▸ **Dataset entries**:
────────────────

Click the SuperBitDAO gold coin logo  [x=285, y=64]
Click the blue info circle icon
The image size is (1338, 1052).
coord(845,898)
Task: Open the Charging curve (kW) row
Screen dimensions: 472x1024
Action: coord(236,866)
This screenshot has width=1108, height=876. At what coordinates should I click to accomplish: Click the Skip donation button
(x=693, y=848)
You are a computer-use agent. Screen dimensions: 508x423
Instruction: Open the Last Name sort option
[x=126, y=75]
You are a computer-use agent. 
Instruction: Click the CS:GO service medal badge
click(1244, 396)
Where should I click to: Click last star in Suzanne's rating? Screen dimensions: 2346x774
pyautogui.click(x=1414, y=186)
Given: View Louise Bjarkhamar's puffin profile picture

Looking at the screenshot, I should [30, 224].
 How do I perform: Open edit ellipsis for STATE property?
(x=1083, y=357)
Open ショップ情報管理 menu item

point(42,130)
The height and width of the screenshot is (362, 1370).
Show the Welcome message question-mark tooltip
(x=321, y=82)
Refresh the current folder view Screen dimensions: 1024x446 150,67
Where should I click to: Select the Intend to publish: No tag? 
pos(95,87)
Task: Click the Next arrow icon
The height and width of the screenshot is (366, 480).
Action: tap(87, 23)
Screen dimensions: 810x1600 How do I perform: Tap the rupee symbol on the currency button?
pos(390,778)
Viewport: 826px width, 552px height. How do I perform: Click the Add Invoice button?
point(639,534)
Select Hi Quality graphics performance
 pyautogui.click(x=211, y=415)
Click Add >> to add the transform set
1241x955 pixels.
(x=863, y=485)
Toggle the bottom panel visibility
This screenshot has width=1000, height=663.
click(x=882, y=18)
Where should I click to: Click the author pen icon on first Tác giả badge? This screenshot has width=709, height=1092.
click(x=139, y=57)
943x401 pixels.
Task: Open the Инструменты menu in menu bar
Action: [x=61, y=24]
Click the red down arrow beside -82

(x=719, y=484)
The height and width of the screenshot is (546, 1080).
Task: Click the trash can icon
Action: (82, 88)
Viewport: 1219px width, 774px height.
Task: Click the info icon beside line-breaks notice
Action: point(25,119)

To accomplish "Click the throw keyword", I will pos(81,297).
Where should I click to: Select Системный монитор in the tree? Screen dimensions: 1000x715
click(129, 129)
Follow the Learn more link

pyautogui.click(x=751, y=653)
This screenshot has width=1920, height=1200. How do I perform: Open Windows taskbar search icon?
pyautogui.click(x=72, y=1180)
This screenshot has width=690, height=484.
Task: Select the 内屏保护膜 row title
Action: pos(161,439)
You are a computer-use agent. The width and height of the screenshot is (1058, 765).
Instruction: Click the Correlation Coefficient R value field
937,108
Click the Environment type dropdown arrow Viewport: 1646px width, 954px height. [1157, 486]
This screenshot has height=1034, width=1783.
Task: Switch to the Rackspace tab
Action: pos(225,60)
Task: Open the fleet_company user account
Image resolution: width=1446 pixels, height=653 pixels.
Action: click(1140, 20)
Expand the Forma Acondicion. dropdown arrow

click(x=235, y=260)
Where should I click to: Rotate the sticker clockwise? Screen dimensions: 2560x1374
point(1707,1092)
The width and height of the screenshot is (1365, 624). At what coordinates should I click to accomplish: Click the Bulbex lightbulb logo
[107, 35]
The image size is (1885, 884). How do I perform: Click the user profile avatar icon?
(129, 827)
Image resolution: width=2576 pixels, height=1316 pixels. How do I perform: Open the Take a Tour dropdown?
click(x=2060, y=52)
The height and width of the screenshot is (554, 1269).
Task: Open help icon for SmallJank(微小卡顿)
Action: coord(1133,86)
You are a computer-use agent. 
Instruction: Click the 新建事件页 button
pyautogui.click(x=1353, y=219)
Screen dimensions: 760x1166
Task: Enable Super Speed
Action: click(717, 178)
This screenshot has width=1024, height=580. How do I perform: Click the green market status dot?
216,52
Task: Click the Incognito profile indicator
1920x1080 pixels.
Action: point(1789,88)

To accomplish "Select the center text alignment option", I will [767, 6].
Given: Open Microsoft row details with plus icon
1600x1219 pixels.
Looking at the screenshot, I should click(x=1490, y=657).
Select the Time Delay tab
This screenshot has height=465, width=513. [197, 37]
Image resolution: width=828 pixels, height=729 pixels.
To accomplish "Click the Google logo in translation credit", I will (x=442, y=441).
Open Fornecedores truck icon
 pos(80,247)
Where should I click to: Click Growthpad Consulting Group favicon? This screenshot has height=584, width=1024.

────────────────

▸ **Work to do**: Reproduce all of the data above in full, keeping every line unchanged.

▸ **Solution to the problem**:
Click the SuperBitDAO gold coin logo  [x=285, y=64]
Click the blue info circle icon
The image size is (1338, 1052).
coord(845,898)
Task: Open the Charging curve (kW) row
Screen dimensions: 472x1024
Action: coord(236,866)
This screenshot has width=1108, height=876. At what coordinates should I click to accomplish: Click the Skip donation button
(x=693, y=848)
You are a computer-use agent. Screen dimensions: 508x423
Instruction: Open the Last Name sort option
[x=126, y=75]
You are a computer-use agent. 
Instruction: Click the CS:GO service medal badge
click(1244, 396)
Where should I click to: Click last star in Suzanne's rating? Screen dimensions: 2346x774
pyautogui.click(x=1414, y=186)
Given: View Louise Bjarkhamar's puffin profile picture

Looking at the screenshot, I should [30, 224].
 How do I perform: Open edit ellipsis for STATE property?
(x=1083, y=357)
Open ショップ情報管理 menu item

point(42,130)
The height and width of the screenshot is (362, 1370).
Show the Welcome message question-mark tooltip
(x=321, y=82)
Refresh the current folder view Screen dimensions: 1024x446 150,67
Where should I click to: Select the Intend to publish: No tag? 
pos(95,87)
Task: Click the Next arrow icon
The height and width of the screenshot is (366, 480).
Action: tap(87, 23)
Screen dimensions: 810x1600 How do I perform: Tap the rupee symbol on the currency button?
pos(390,778)
Viewport: 826px width, 552px height. How do I perform: Click the Add Invoice button?
point(639,534)
Select Hi Quality graphics performance
 pyautogui.click(x=211, y=415)
Click Add >> to add the transform set
1241x955 pixels.
(x=863, y=485)
Toggle the bottom panel visibility
This screenshot has width=1000, height=663.
click(x=882, y=18)
Where should I click to: Click the author pen icon on first Tác giả badge? This screenshot has width=709, height=1092.
click(x=139, y=57)
943x401 pixels.
Task: Open the Инструменты menu in menu bar
Action: [x=61, y=24]
Click the red down arrow beside -82

(x=719, y=484)
The height and width of the screenshot is (546, 1080).
Task: Click the trash can icon
Action: (82, 88)
Viewport: 1219px width, 774px height.
Task: Click the info icon beside line-breaks notice
Action: point(25,119)

To accomplish "Click the throw keyword", I will pos(81,297).
Where should I click to: Select Системный монитор in the tree? Screen dimensions: 1000x715
click(129, 129)
Follow the Learn more link

pyautogui.click(x=751, y=653)
This screenshot has width=1920, height=1200. How do I perform: Open Windows taskbar search icon?
pyautogui.click(x=72, y=1180)
This screenshot has width=690, height=484.
Task: Select the 内屏保护膜 row title
Action: pos(161,439)
You are a computer-use agent. The width and height of the screenshot is (1058, 765).
Instruction: Click the Correlation Coefficient R value field
937,108
Click the Environment type dropdown arrow Viewport: 1646px width, 954px height. [1157, 486]
This screenshot has height=1034, width=1783.
Task: Switch to the Rackspace tab
Action: pos(225,60)
Task: Open the fleet_company user account
Image resolution: width=1446 pixels, height=653 pixels.
Action: click(1140, 20)
Expand the Forma Acondicion. dropdown arrow

click(x=235, y=260)
Where should I click to: Rotate the sticker clockwise? Screen dimensions: 2560x1374
point(1707,1092)
The width and height of the screenshot is (1365, 624). At what coordinates should I click to accomplish: Click the Bulbex lightbulb logo
[107, 35]
The image size is (1885, 884). How do I perform: Click the user profile avatar icon?
(129, 827)
Image resolution: width=2576 pixels, height=1316 pixels. How do I perform: Open the Take a Tour dropdown?
click(x=2060, y=52)
The height and width of the screenshot is (554, 1269).
Task: Open help icon for SmallJank(微小卡顿)
Action: coord(1133,86)
You are a computer-use agent. 
Instruction: Click the 新建事件页 button
pyautogui.click(x=1353, y=219)
Screen dimensions: 760x1166
Task: Enable Super Speed
Action: click(717, 178)
This screenshot has width=1024, height=580. How do I perform: Click the green market status dot?
216,52
Task: Click the Incognito profile indicator
1920x1080 pixels.
Action: point(1789,88)

To accomplish "Select the center text alignment option", I will [767, 6].
Given: Open Microsoft row details with plus icon
1600x1219 pixels.
Looking at the screenshot, I should click(x=1490, y=657).
Select the Time Delay tab
This screenshot has height=465, width=513. [197, 37]
Image resolution: width=828 pixels, height=729 pixels.
To accomplish "Click the Google logo in translation credit", I will (x=442, y=441).
Open Fornecedores truck icon
 pos(80,247)
Where should I click to: Click Growthpad Consulting Group favicon? This screenshot has height=584, width=1024.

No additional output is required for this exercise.